Practically, the study has important implications for schools, teachers, and system developers to improve students’ learning experiences with ITSs, hence promoting ITS adoption. First, the study confirmed the significant impact of perceived usefulness and perceived ease of use. Therefore, schools and system developers should publicize the advantages of ITSs for English learning. In addition, students should be provided with an intuitive and user-friendly system interface to facilitate efficient and effective learning, hence increasing their intention to adopt ITSs. Second, the study highlighted the importance of motivational beliefs on perceptions and intention. To increase students’ enjoyment, it is essential to design ITSs with more engaging features and interesting tasks. In addition, greater attention should be given to students’ emotional states. To reduce anxiety, the way forward is to educate students so that they are well prepared and aware of the benefits of adopting ITSs to boost learning. It is of paramount importance for schools and teachers to encourage students to embrace new tasks and challenges and develop a learning goal orientation to accept the use of an innovative system. The utilization of ITSs is not predetermined but can be improved with practice. Third, given the powerful influence of facilitating conditions, system developers need to provide communicative means of responding to students’ inquiries. Moreover, schools and teachers must provide prompt support to students who fail to successfully implement the system. With greater assistance and resources, students will be more inclined to embrace ITSs. Fourth, the study confirmed that price value directly influenced perceived usefulness and continuance intention. Given the benefits of ITSs in facilitating English learning (Xu et al., 2019), schools may consider investing more in introducing ITSs to students. Governments at different levels need to support schools financially by introducing ITSs, especially those with low SES. These actions will increase the adoption rate of ITSs among students by enhancing their cost‒benefit estimation.

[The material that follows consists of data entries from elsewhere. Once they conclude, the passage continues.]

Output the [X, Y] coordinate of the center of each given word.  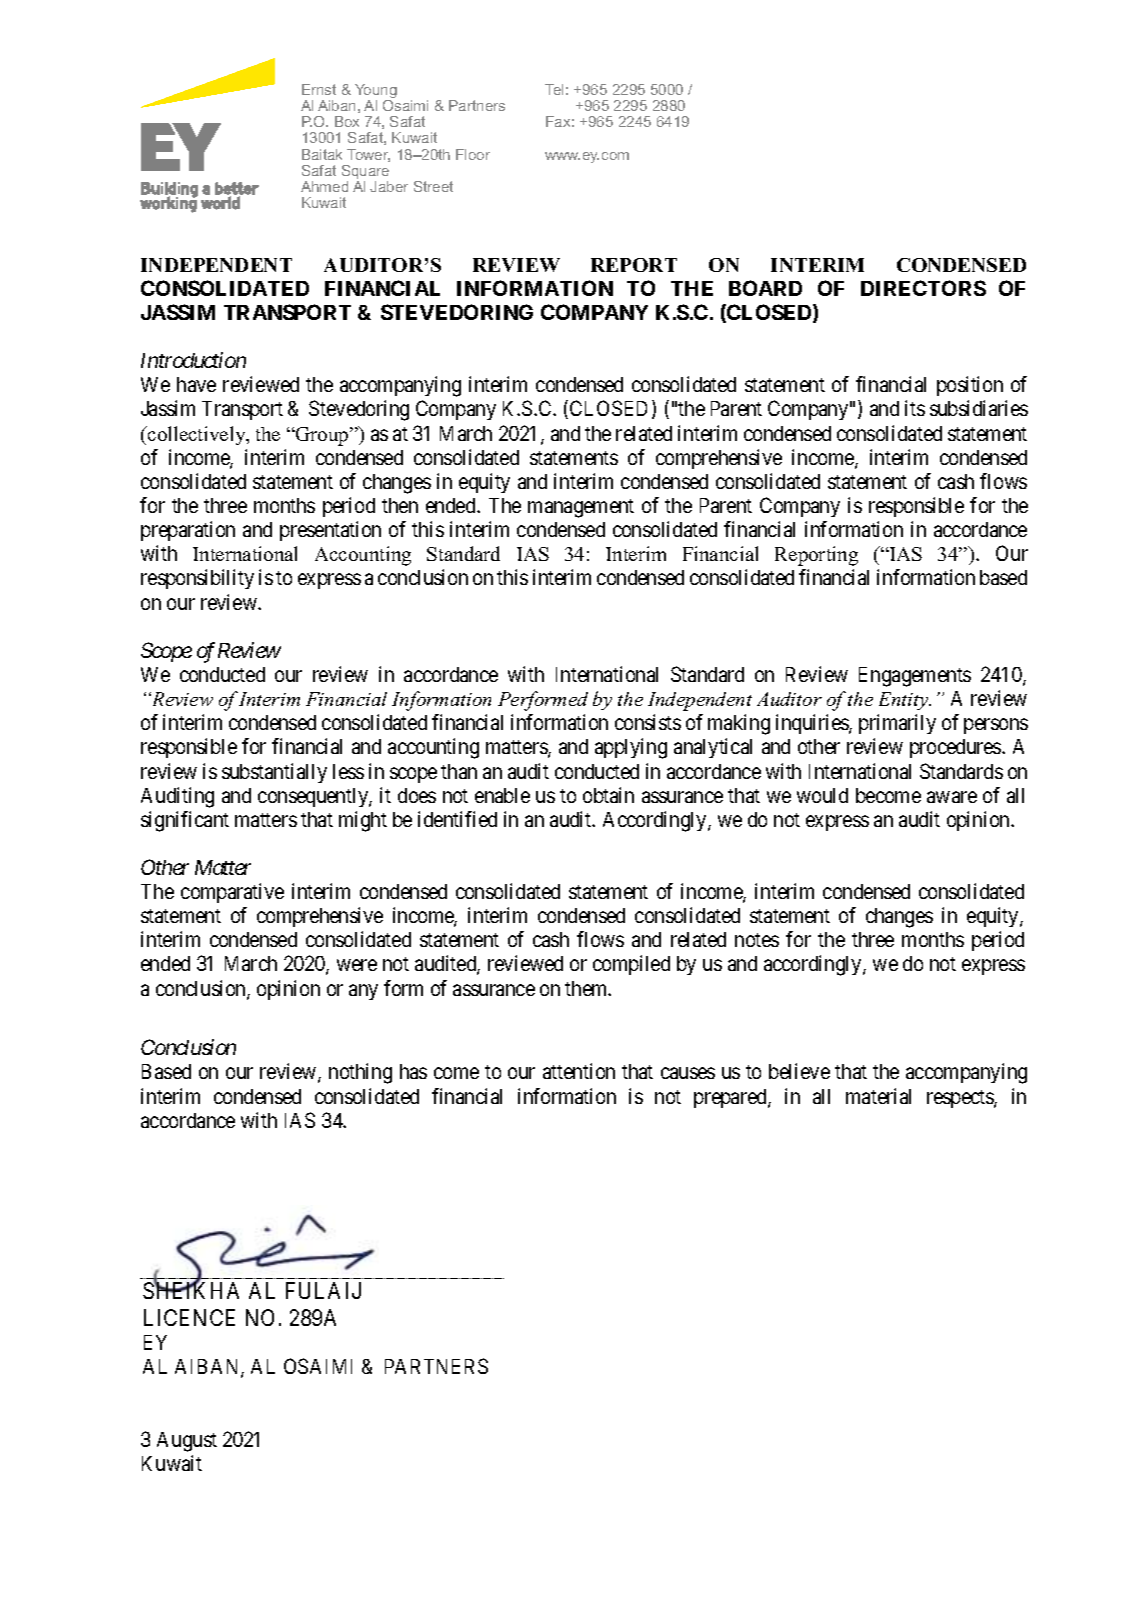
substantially [274, 773]
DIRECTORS [923, 288]
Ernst [319, 89]
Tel [554, 89]
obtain [608, 795]
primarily [897, 724]
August [187, 1442]
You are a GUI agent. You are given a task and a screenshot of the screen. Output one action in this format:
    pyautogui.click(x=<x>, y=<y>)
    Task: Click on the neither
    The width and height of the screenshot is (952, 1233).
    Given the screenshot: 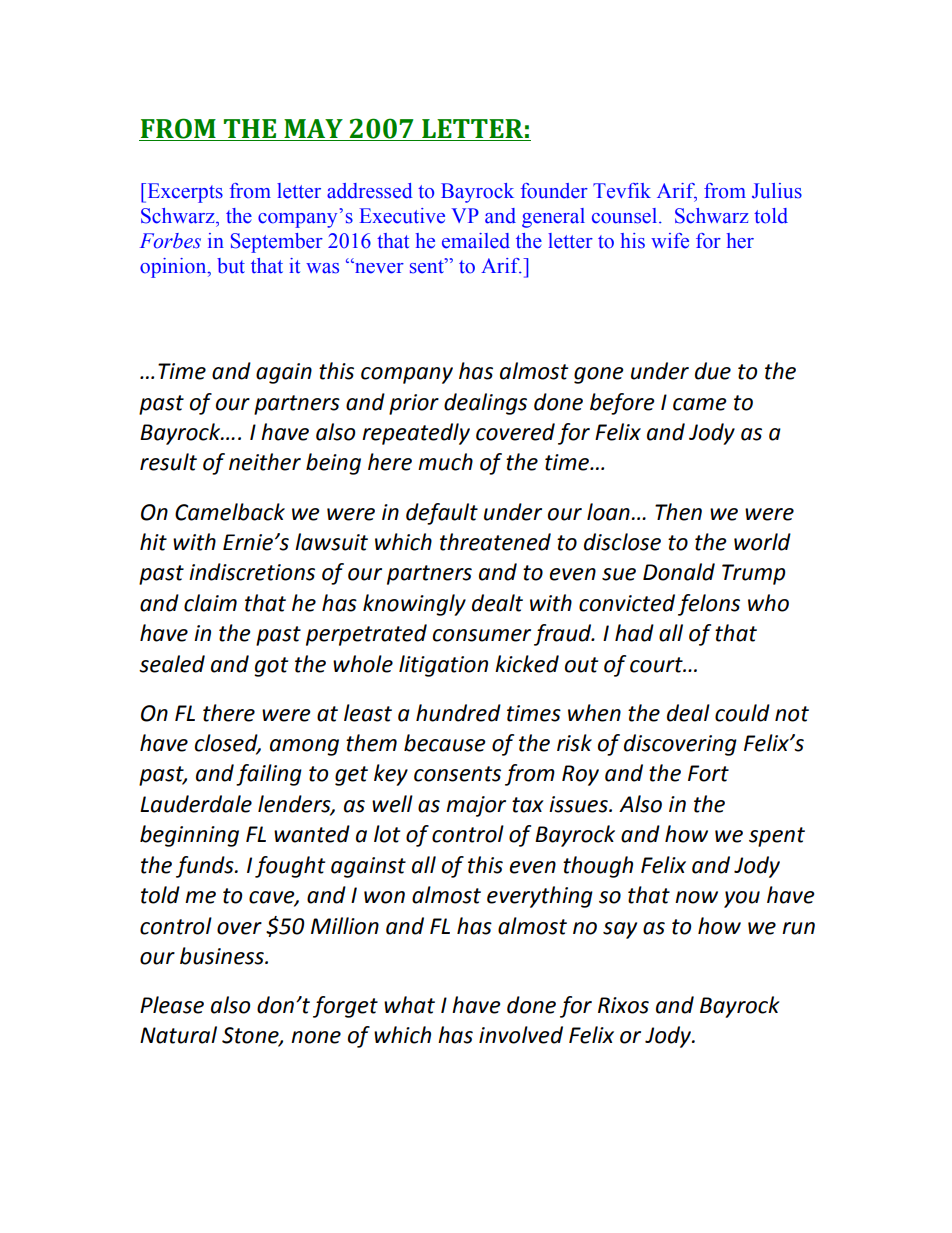 What is the action you would take?
    pyautogui.click(x=265, y=462)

The present study has a number of limitations. First, the study is constrained by the lack of representativeness of the sample since all participants came from one school. Future research may use extensive sampling to extend the frontiers of investigation to increase generalizability. Second, the data collected were cross-sectional. In the future, longitudinal data may be collected to help explain the causality. Third, students’ intention does not equal their actual usage behavior. The study incorporated an outcome variable on the actual use of ITSs. The data were based on students’ self-reported use frequency, which might lack accuracy and introduce self-reported bias. More research is needed to gather data such as system log files to investigate students’ actual usage of ITSs to provide more interesting findings. Finally, although the study attempted to explore how multiple factors affected students’ adoption behavior of ITSs, we must acknowledge that other variables, such as teacher support, may also play a role but were not included in the study. Future research may consider elaborating on the critical factors regarding students’ adoption of ITSs.